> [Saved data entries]
######

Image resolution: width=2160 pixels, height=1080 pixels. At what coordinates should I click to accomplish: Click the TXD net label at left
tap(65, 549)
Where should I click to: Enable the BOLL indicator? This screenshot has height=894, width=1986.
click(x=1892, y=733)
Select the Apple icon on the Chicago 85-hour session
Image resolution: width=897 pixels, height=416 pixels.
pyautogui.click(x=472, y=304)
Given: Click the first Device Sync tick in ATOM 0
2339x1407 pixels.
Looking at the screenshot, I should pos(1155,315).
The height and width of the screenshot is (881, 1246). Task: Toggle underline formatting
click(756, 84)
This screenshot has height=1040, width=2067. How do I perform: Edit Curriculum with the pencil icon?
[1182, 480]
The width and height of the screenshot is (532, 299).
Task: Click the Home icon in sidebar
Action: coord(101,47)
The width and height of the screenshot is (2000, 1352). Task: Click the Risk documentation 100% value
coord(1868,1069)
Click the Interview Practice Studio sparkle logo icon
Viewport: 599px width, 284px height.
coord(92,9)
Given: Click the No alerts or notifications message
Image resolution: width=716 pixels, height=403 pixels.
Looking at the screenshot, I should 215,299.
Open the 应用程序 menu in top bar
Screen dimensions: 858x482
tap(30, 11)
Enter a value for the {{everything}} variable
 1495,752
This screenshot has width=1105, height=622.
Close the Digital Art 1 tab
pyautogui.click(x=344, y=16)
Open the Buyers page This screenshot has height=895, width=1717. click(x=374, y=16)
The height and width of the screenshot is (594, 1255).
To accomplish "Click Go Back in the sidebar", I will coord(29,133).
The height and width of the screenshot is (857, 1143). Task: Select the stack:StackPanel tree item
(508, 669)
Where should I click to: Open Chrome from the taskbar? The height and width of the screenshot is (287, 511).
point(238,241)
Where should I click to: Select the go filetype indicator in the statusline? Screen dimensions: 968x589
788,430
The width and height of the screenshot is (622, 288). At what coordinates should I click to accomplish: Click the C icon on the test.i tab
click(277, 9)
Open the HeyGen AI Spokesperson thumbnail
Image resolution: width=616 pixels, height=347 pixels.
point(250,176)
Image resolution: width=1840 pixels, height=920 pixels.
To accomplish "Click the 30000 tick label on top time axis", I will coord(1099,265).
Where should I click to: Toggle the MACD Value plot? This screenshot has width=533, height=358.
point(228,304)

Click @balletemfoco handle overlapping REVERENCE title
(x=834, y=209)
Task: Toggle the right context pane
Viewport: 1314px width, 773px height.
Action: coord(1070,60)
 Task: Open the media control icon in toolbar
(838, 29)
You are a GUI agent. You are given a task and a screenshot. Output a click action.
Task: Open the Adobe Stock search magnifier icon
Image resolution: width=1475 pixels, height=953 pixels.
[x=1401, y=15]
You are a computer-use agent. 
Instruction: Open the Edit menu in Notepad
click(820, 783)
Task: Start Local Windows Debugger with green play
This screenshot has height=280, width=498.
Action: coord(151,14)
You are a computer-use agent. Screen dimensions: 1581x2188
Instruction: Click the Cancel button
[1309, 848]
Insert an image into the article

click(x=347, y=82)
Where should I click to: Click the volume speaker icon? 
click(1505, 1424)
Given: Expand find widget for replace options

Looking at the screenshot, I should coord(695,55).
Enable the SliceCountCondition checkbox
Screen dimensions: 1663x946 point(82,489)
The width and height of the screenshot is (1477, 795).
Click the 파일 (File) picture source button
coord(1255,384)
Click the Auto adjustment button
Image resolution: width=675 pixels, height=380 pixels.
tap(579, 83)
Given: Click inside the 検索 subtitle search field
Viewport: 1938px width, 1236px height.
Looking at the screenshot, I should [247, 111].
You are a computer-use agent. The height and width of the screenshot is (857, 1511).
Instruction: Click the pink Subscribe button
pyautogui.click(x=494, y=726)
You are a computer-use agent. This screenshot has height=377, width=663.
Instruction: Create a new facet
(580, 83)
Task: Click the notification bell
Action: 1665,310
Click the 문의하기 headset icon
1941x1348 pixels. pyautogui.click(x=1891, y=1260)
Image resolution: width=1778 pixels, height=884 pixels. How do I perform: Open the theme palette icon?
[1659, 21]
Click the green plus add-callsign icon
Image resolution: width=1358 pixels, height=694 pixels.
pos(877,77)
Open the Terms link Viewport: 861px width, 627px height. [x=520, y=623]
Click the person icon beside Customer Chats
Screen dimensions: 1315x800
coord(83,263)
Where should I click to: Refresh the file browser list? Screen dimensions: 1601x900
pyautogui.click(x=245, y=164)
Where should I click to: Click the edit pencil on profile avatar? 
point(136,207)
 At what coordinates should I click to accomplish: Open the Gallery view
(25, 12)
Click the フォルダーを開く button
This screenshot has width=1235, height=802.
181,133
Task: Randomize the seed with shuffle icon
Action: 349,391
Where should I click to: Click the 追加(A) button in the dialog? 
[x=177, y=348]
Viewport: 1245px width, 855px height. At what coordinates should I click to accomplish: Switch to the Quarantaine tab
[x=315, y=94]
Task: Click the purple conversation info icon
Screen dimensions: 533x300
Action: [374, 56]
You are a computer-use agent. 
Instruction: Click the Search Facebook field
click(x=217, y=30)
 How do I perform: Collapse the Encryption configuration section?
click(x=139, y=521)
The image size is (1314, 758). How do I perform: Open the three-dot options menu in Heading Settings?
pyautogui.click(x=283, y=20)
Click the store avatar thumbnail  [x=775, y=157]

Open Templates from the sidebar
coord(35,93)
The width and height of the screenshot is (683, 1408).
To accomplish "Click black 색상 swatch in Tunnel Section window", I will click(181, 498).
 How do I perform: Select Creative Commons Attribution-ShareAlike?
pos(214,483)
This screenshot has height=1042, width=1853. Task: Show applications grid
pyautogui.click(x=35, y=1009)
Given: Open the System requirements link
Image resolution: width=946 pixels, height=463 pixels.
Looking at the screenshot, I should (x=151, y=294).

######

> [What to do] The records need to be copied exactly, with no line left out.

> [Answer box]
Image resolution: width=2160 pixels, height=1080 pixels. At what coordinates should I click to accomplish: Click the TXD net label at left
tap(65, 549)
Where should I click to: Enable the BOLL indicator? This screenshot has height=894, width=1986.
click(x=1892, y=733)
Select the Apple icon on the Chicago 85-hour session
Image resolution: width=897 pixels, height=416 pixels.
pyautogui.click(x=472, y=304)
Given: Click the first Device Sync tick in ATOM 0
2339x1407 pixels.
Looking at the screenshot, I should pos(1155,315).
The height and width of the screenshot is (881, 1246). Task: Toggle underline formatting
click(756, 84)
This screenshot has height=1040, width=2067. How do I perform: Edit Curriculum with the pencil icon?
[1182, 480]
The width and height of the screenshot is (532, 299).
Task: Click the Home icon in sidebar
Action: coord(101,47)
The width and height of the screenshot is (2000, 1352). Task: Click the Risk documentation 100% value
coord(1868,1069)
Click the Interview Practice Studio sparkle logo icon
Viewport: 599px width, 284px height.
coord(92,9)
Given: Click the No alerts or notifications message
Image resolution: width=716 pixels, height=403 pixels.
Looking at the screenshot, I should 215,299.
Open the 应用程序 menu in top bar
Screen dimensions: 858x482
tap(30, 11)
Enter a value for the {{everything}} variable
 1495,752
This screenshot has width=1105, height=622.
Close the Digital Art 1 tab
pyautogui.click(x=344, y=16)
Open the Buyers page This screenshot has height=895, width=1717. click(x=374, y=16)
The height and width of the screenshot is (594, 1255).
To accomplish "Click Go Back in the sidebar", I will coord(29,133).
The height and width of the screenshot is (857, 1143). Task: Select the stack:StackPanel tree item
(508, 669)
Where should I click to: Open Chrome from the taskbar? The height and width of the screenshot is (287, 511).
point(238,241)
Where should I click to: Select the go filetype indicator in the statusline? Screen dimensions: 968x589
788,430
The width and height of the screenshot is (622, 288). At what coordinates should I click to accomplish: Click the C icon on the test.i tab
click(277, 9)
Open the HeyGen AI Spokesperson thumbnail
Image resolution: width=616 pixels, height=347 pixels.
point(250,176)
Image resolution: width=1840 pixels, height=920 pixels.
To accomplish "Click the 30000 tick label on top time axis", I will coord(1099,265).
Where should I click to: Toggle the MACD Value plot? This screenshot has width=533, height=358.
point(228,304)

Click @balletemfoco handle overlapping REVERENCE title
(x=834, y=209)
Task: Toggle the right context pane
Viewport: 1314px width, 773px height.
Action: coord(1070,60)
 Task: Open the media control icon in toolbar
(838, 29)
You are a GUI agent. You are given a task and a screenshot. Output a click action.
Task: Open the Adobe Stock search magnifier icon
Image resolution: width=1475 pixels, height=953 pixels.
[x=1401, y=15]
You are a computer-use agent. 
Instruction: Open the Edit menu in Notepad
click(820, 783)
Task: Start Local Windows Debugger with green play
This screenshot has height=280, width=498.
Action: coord(151,14)
You are a computer-use agent. Screen dimensions: 1581x2188
Instruction: Click the Cancel button
[1309, 848]
Insert an image into the article

click(x=347, y=82)
Where should I click to: Click the volume speaker icon? 
click(1505, 1424)
Given: Expand find widget for replace options

Looking at the screenshot, I should coord(695,55).
Enable the SliceCountCondition checkbox
Screen dimensions: 1663x946 point(82,489)
The width and height of the screenshot is (1477, 795).
Click the 파일 (File) picture source button
coord(1255,384)
Click the Auto adjustment button
Image resolution: width=675 pixels, height=380 pixels.
tap(579, 83)
Given: Click inside the 検索 subtitle search field
Viewport: 1938px width, 1236px height.
Looking at the screenshot, I should [247, 111].
You are a computer-use agent. The height and width of the screenshot is (857, 1511).
Instruction: Click the pink Subscribe button
pyautogui.click(x=494, y=726)
You are a computer-use agent. This screenshot has height=377, width=663.
Instruction: Create a new facet
(580, 83)
Task: Click the notification bell
Action: 1665,310
Click the 문의하기 headset icon
1941x1348 pixels. pyautogui.click(x=1891, y=1260)
Image resolution: width=1778 pixels, height=884 pixels. How do I perform: Open the theme palette icon?
[1659, 21]
Click the green plus add-callsign icon
Image resolution: width=1358 pixels, height=694 pixels.
pos(877,77)
Open the Terms link Viewport: 861px width, 627px height. [x=520, y=623]
Click the person icon beside Customer Chats
Screen dimensions: 1315x800
coord(83,263)
Where should I click to: Refresh the file browser list? Screen dimensions: 1601x900
pyautogui.click(x=245, y=164)
Where should I click to: Click the edit pencil on profile avatar? 
point(136,207)
 At what coordinates should I click to accomplish: Open the Gallery view
(25, 12)
Click the フォルダーを開く button
This screenshot has width=1235, height=802.
181,133
Task: Randomize the seed with shuffle icon
Action: 349,391
Where should I click to: Click the 追加(A) button in the dialog? 
[x=177, y=348]
Viewport: 1245px width, 855px height. At what coordinates should I click to accomplish: Switch to the Quarantaine tab
[x=315, y=94]
Task: Click the purple conversation info icon
Screen dimensions: 533x300
Action: [374, 56]
You are a computer-use agent. 
Instruction: Click the Search Facebook field
click(x=217, y=30)
 How do I perform: Collapse the Encryption configuration section?
click(x=139, y=521)
The image size is (1314, 758). How do I perform: Open the three-dot options menu in Heading Settings?
pyautogui.click(x=283, y=20)
Click the store avatar thumbnail  [x=775, y=157]

Open Templates from the sidebar
coord(35,93)
The width and height of the screenshot is (683, 1408).
To accomplish "Click black 색상 swatch in Tunnel Section window", I will click(181, 498).
 How do I perform: Select Creative Commons Attribution-ShareAlike?
pos(214,483)
This screenshot has height=1042, width=1853. Task: Show applications grid
pyautogui.click(x=35, y=1009)
Given: Open the System requirements link
Image resolution: width=946 pixels, height=463 pixels.
Looking at the screenshot, I should (x=151, y=294).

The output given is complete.